Dulu aku tergolong anak yang rajin. Jam 4 aku sudah bangun,
selesai sholat subuh aku akan mengambil buku dan membaca kembali materi ujian
hari itu. Pun, ibu akan bangun lebih pagi untuk membangunkanku. Dia menyeduh
susu coklat untukku, ya karena waktu itu aku tidak suka susu putih, tidak enak.
Ibu berjalan dari arah dapur membawa segelas susu coklat, meletakkan di depan
mejaku dan bilang “Ni susunya”, aku akan jawab dengan nada manja “Makasih
ibuuuuuuuk” lalu melanjutkan belajar menunggu susu menjadi hangat. Beberapa
saat kemudian, ibu akan menengok dari pintu dapur “Dek, daging sapinya pengen
dimasak apa?” kadang aku jawab rawon, semur kecap, dan aku lupa namanya, tapi
semacam dendeng dengan bumbu kuning yang sangat enak. Belum habis susu
digelasku, ibu datang lagi membawa cemilan. Cemilan yang di hari sebelumnya
juga ibu tanya padaku, adek mau pisang goreng, singkong atau roti bakar? Tentu
aku akan jawab semauku.
Tidak, tidak , aku bukan dimanja tapi itu cara ibu memberi
semangat padaku. Menghargai usahaku untuk belajar dan itu sungguh sangat
berpengaruh bagiku. Ketika anak lain benci ujian, aku sangat senang ujian
datang. Ya, karena treatment yang ibu berikan.
Mendekati munculnya matahari aku akan mandi dan bersiap kesekolah, tentu
kemudian sarapan dengan menu yang sudah ibu sediakan tadi. Sebelum berangkat
sekolah, apalagi waktu SD, ibu akan memastikan semua peralatan tulisku sudah
terbawa. Tidak lupa juga pertanyaan “Kartu ujian sudah dibawa?”. Aku akan
menganggung kemudian mencium tangannya, lalu ibu akan mencium pipi kanan dan
kiriku kemudian bilang “Hati-hati ngerjakannya, yang teliti, nggak usah
terburu-buru”. Aku menjawab “Iya” sambil naik ke atas motor, dimana bapak sudah
siap mengantarku ke sekolah. Motor mulai menyala bapak akan bilang “Berangkat
ya buk” sedangkan aku akan melambaikan tangan, lalu berbarengan dengan bapak
mengucap salam “Assalamualaikum”. “Waalaikumsalam” ibu menjawab.
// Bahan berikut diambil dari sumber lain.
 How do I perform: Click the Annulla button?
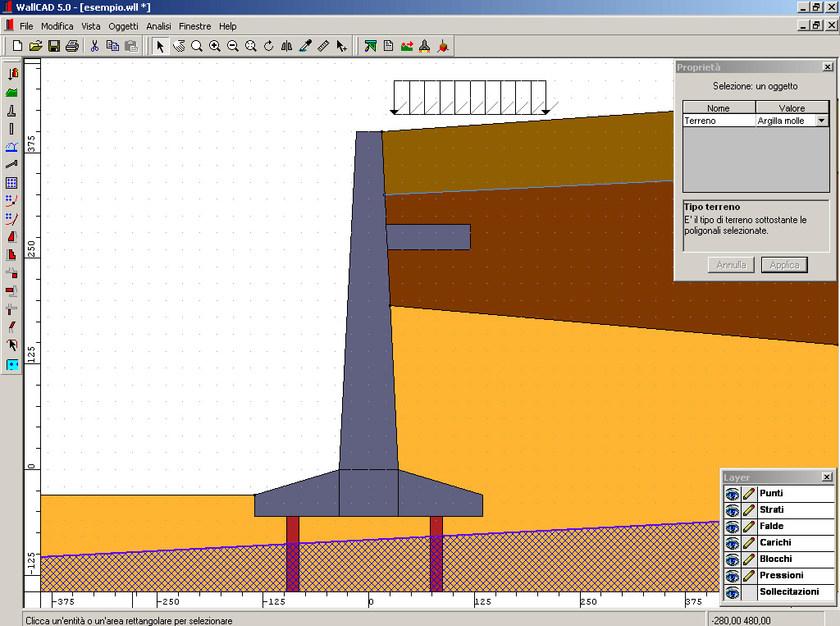click(x=732, y=265)
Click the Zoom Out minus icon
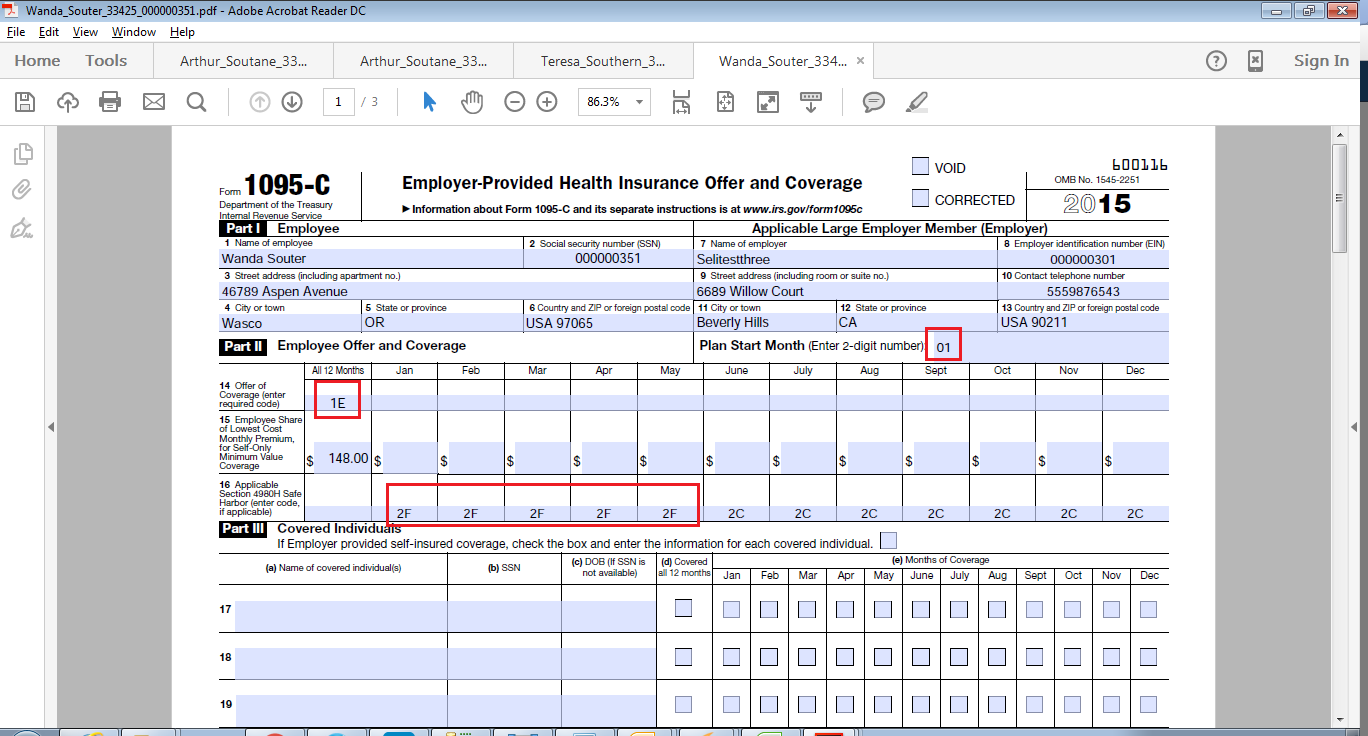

Pulang sekolah setelah mencium tangan ibu, beliau akan
bertanya “Gimana ujiannya dek?” maka aku akan mulai bercerita, soal apa yang
tidak bisa aku kerjakan dan soal apa bisa aku kerjakan seraya bilang “Tadi yang
dipelajari keluar semua”. Kadang aku juga mengeluh karena lupa jawabannya dan baru
ingat setelah lembar ujian dikumpulkan. Ibu akan bilang “Nggak papa, besok
lebih teliti lagi. Besok pelajaran apa?”
Selalu begitu, sampai akhirnya aku kuliah dan tidak ada susu
coklat maupun cemilan yang disiapkan ibu. Tapi, ibu akan selalu membangunkan
aku pagi hari dan menelfon malam hari untuk menanyakan bagaimana ujianku hari
ini.
Keluarga kami bukan keluarga kaya, keluarga kami keluarga
yang sederhana. Tapi sungguh aku bersyukur terlahir menjadi bagian dari mereka,
di keluarga ini, aku menemukan cinta. Cinta yang begitu megah, begitu mewah
tapi tidak mahal harganya. Hanya didapat dari hal-hal sederhana yang itu sungguh
berharga.
Ohiya, kalau bapak nanti aku ceritakan di part lain aja.
Intinya dibagian ini, aku tau bapak akan mendengarkan ceritaku dari apa yang
ibu ceritakan kepadanya.
Seperti ibu, kelak begitu aku ingin memperlakukan anakku.